A few days ago when I woke up I noticed that one of the pages in our calendar had fallen out onto the kitchen counter. When I picked up the page, I noticed it was the month of October. Ugh! Big slap in the face.
As I was sticking the page back into the calendar my hand started to shake and I almost teared up. Then I looked up and said, "Yes baby boy! I know you are excited about your birthday coming up."
I know that in Heaven my baby feels no sadness and that makes me happy, but I can't help but feel sadness when I think of all the milestones I have missed during the 10 months of his life in Heaven.
I don't have pictures of his growing teeth, I don't have a video of him saying his first words, and I don't get to smile proudly as I see him take his first steps. No mother should miss these things, but I've learned that nothing is guaranteed.
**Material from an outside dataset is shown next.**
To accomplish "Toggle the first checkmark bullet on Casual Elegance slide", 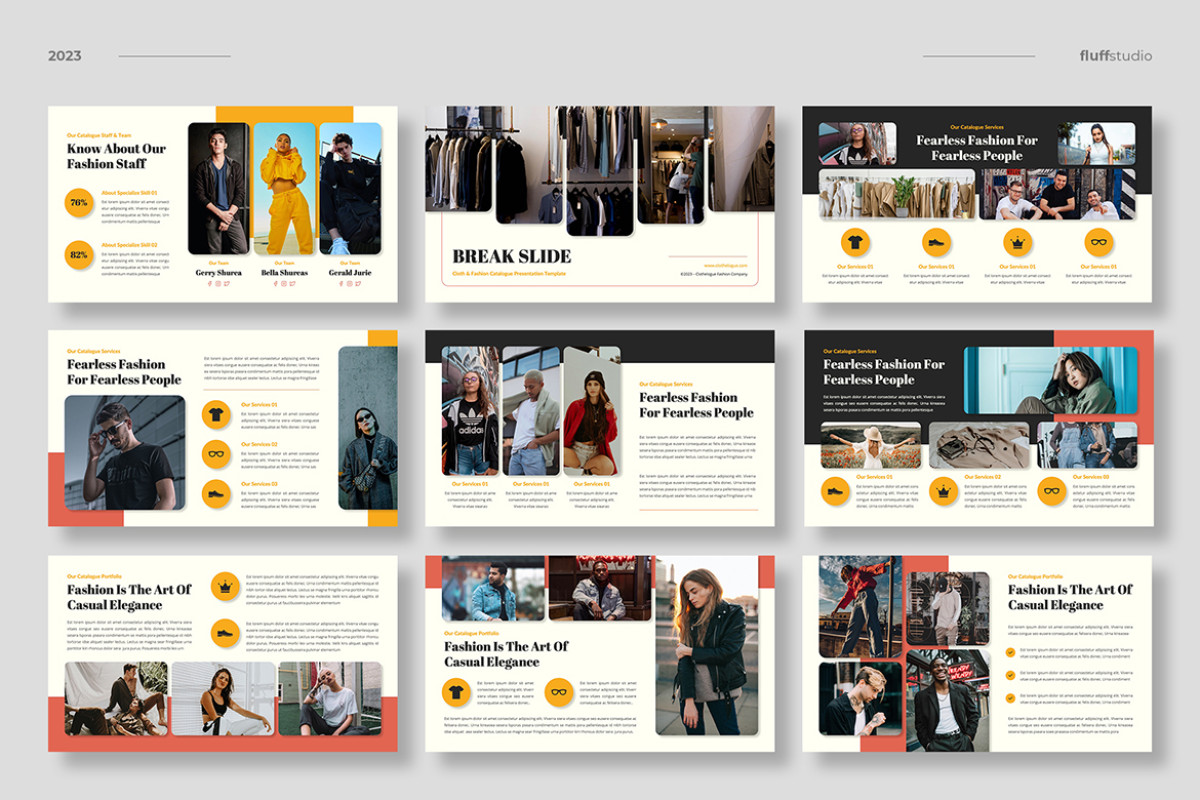I will [1010, 652].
Then this morning when I woke up the October page was laying on the counter again. I knew what my baby was trying to tell me, his birthday wasn't marked on the calendar. "I won't forget your birthday little man!" So I took out the pen and write down the most important date.
So, today I learned that Tyler is super excited about turning one. I know that birthdays in Heaven must be amazing and that isn't even a good word to describe it. I wish with all my heart that I could be with him on October 6th to kiss and hug on him, but I can't. I do know that one day I will have that day and there will be no more sadness.